Discovery and disclosure
The DEVCORE offensive research team discovered this critical vulnerability while examining PHP's integration with Windows' encoding conversion feature. The flaw allows unauthenticated attackers to bypass existing protections (specifically CVE-2012-1823) using specific character sequences, facilitating arbitrary code execution on affected servers. DEVCORE reported the issue to the PHP official team on May 7, 2024, who acknowledged its severity and worked swiftly to develop and release a patch.
Technical details and impact
The vulnerability stems from an oversight in PHP's implementation, particularly its handling of the Best-Fit feature during encoding conversion on Windows. This flaw permits argument injection attacks, compromising server security. The affected PHP versions include:
- PHP 8.3 versions below 8.3.8
- PHP 8.2 versions below 8.2.20
- PHP 8.1 versions below 8.1.29
Notably, older PHP branches (8.0, 7.x, 5.x) are end-of-life and remain unmaintained, increasing the risk for systems still running these versions.
Servers running PHP under CGI mode or exposing the PHP binary are particularly at risk. Commonly affected configurations include:
- Mapping HTTP requests to PHP-CGI executables in Apache configurations.
- XAMPP for Windows, which by default exposes the PHP executable binary.
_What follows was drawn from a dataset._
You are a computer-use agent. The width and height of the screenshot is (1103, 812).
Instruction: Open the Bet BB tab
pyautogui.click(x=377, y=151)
DEVCORE has verified the vulnerability's exploitation in Windows locales using Traditional Chinese (Code Page 950), Simplified Chinese (Code Page 936), and Japanese (Code Page 932). For other locales, including English, Korean, and Western European, a comprehensive asset assessment is recommended due to the varied PHP usage scenarios.
Mitigation measures
Upgrading to the latest PHP versions (8.3.8, 8.2.20, 8.1.29) is strongly recommended. For systems that cannot be immediately upgraded, temporary mitigation involves implementing specific Apache Rewrite Rules to block attack vectors, particularly in locales identified as vulnerable.
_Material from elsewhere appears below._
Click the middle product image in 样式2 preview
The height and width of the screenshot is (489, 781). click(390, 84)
For users of XAMPP for Windows, commenting out the ScriptAlias /php-cgi/”C:/xampp/php/” line in the Apache configuration file can mitigate exposure.
Server administrators should:
- Ensure PHP is updated to versions 8.3.8, 8.2.20, or 8.1.29.
- Conduct a thorough review of PHP configurations, especially for servers using CGI mode or exposing PHP binaries.
- Use recommended Rewrite Rules if immediate upgrades are not feasible.
- Evaluate migrating to more secure PHP execution architectures like Mod-PHP, FastCGI, or PHP-FPM.